Exercise aim: From the records below, output exactly the lines running from the line containing "sichern (199, 208)" through the line containing "[Instagram] (63, 1955)", and no others.
******
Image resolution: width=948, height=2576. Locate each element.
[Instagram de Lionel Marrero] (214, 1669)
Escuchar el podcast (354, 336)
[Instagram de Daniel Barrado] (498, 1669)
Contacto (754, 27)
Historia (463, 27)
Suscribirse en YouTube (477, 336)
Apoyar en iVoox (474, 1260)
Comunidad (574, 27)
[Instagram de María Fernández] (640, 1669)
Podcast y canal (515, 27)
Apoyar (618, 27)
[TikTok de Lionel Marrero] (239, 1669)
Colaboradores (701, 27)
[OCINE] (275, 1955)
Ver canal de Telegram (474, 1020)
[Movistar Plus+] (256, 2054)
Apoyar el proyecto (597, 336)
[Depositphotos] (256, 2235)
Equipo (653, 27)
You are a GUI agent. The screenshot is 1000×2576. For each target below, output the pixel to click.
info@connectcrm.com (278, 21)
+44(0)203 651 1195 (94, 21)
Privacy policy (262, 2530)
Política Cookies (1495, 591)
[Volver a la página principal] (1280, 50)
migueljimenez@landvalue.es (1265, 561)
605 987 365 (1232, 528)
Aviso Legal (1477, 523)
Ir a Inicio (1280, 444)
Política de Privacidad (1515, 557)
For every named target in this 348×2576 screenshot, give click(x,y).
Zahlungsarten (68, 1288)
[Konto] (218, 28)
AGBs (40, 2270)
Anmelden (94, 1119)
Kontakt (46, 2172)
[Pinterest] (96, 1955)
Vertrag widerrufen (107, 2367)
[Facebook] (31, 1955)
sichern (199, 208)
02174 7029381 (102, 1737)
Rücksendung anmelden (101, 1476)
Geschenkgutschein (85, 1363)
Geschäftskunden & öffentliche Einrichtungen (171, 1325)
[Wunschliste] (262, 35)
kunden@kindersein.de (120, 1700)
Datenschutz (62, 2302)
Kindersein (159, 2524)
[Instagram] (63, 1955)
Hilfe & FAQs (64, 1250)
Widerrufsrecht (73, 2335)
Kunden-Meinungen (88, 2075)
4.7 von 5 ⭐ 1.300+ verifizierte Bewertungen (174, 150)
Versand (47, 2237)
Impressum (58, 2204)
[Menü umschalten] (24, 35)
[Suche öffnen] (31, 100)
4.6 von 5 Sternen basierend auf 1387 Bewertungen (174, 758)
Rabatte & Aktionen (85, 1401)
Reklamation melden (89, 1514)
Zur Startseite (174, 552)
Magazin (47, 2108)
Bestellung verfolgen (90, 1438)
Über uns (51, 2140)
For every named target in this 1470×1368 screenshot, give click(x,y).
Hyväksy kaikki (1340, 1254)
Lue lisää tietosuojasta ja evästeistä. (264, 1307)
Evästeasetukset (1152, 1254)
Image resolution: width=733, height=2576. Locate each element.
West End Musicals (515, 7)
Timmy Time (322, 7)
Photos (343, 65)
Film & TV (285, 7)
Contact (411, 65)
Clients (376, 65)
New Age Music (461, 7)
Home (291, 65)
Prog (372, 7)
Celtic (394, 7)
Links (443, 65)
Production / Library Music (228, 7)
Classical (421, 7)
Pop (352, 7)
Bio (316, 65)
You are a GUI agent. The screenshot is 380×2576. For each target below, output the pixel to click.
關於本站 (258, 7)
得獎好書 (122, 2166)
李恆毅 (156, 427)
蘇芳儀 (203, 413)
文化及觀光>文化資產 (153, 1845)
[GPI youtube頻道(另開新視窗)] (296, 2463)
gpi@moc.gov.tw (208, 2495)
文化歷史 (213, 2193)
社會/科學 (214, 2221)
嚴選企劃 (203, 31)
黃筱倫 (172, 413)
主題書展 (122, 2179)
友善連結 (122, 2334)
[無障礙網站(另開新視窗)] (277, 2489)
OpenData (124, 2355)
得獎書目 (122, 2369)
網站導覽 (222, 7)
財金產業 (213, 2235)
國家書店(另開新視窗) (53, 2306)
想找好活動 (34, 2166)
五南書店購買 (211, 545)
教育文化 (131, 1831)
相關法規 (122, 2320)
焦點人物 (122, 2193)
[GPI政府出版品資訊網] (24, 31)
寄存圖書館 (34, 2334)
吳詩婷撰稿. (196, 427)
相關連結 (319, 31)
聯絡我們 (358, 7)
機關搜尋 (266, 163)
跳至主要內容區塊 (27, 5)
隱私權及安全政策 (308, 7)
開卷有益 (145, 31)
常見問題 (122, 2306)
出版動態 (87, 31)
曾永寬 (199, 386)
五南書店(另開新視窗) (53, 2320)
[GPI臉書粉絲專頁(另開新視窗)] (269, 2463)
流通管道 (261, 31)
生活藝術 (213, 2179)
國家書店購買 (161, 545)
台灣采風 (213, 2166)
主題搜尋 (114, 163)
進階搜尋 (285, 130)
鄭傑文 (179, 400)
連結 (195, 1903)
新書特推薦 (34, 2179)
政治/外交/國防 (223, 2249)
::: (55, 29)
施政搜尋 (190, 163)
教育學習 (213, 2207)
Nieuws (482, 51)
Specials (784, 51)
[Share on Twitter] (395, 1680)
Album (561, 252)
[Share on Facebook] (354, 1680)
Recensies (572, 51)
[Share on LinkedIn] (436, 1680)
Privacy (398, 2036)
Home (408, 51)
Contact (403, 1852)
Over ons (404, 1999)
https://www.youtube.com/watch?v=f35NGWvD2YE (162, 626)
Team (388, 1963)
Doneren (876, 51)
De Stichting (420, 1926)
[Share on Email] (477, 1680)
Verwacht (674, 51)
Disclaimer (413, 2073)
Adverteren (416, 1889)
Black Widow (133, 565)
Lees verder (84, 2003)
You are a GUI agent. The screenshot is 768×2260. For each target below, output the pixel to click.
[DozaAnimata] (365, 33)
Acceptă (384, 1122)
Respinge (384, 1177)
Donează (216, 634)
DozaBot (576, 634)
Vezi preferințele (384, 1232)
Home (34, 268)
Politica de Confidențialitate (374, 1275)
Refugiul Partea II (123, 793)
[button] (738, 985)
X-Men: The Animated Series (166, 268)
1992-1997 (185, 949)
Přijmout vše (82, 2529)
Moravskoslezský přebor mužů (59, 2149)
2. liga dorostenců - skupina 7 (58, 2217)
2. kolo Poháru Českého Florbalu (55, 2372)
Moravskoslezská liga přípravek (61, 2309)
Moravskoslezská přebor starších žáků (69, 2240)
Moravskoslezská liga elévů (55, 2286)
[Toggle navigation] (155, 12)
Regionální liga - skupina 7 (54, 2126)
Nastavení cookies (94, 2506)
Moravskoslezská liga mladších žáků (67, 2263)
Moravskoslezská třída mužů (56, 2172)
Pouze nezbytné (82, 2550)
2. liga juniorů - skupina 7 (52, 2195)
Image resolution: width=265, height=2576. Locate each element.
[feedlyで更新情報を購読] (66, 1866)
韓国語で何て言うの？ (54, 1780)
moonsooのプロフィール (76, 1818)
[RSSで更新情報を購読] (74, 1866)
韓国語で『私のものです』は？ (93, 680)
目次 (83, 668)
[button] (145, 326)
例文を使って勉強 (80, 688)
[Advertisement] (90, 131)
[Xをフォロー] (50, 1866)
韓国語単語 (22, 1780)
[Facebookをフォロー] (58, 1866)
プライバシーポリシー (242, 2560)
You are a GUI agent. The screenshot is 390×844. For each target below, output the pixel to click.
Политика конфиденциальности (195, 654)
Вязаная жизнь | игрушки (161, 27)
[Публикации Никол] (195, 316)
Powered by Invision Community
******
Result:
sichern (199, 208)
02174 7029381 (102, 1737)
Rücksendung anmelden (101, 1476)
Geschenkgutschein (85, 1363)
Geschäftskunden & öffentliche Einrichtungen (171, 1325)
[Wunschliste] (262, 35)
kunden@kindersein.de (120, 1700)
Datenschutz (62, 2302)
Kindersein (159, 2524)
[Instagram] (63, 1955)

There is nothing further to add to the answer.